“Itu Bu Lanny Budiati dari Bank BCA Digital kok gimana gitu ya, nyebut nasabah yang saldonya nol, atau tabungannya pasif, nggak pernah buat transaksi, sebagai beban bagi bank?”
“Gimana gitu, maksud sampean?”
“Mmmm… belagu gitu.”
“Nggak ah. Emang gitu. Data satu nasabah itu butuh memori, orang IT lebih tahu. Padahal perawatan sistem kan butuh biaya. Kalo rekeningnya pasif atau malah nol, ibaratnya cuma bikin sesak SD card tapi nggak ada manfaatnya.

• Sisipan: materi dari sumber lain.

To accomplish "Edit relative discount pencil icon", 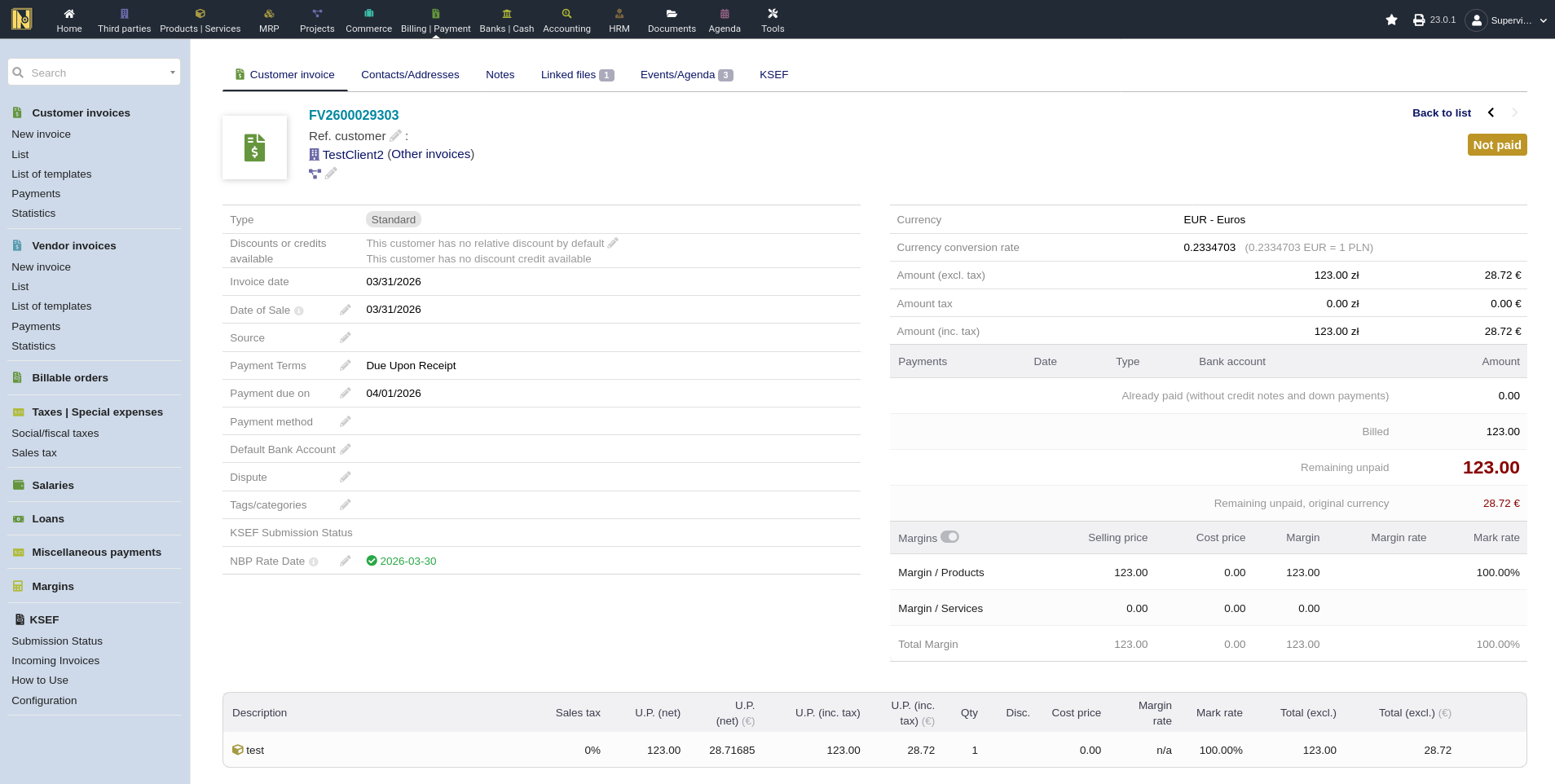I will [x=613, y=243].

Kayaknya gitu.”
“Lha rekening kita yang dikit itu dicengklong terus buat biaya administrasi atau apalah, malah ada bank yang kasih penalti kalo rekening kita di bawah minimum. Apa itu masih kurang buat bank?”
“Nggak tau. Tapi ibu saya dulu, jaman nggak enak, pernah buka warung buat anak kos, pelanggan pada naruh deposit, masing-masing punya buku, habis makan pada nyengklong saldo sendiri. Ada yang drop out atau lulus atau pindah kos nggak lapor, buku saldo mereka bikin sesak meja kasir. ”
“Beda dong bank sama warung ibu sampean. Setiap bank kan punya aturan untuk rekening mati suri dan saldo nol sekian waktu berturut-turut, bank bisa nutup secara otomatis. Kayak kartu nomor prabayar buat hape gitulah, bisa hangus.”
“Emang. Lalu masalahnya apa?”
“Yah nggak usah diomonginlah, pake nyebut beban segala. Nggak enak dengernya, apabila soal saldo nol itu.”
“Ya gimana lagi. Selama kita punya duit, dan rekening aktif, bakal dianggap teman, ditawari macem-macem, apalagi kalo punya kartu kredit. Tapi begitu miskin di satu rekening dianggap sebagai masalah.”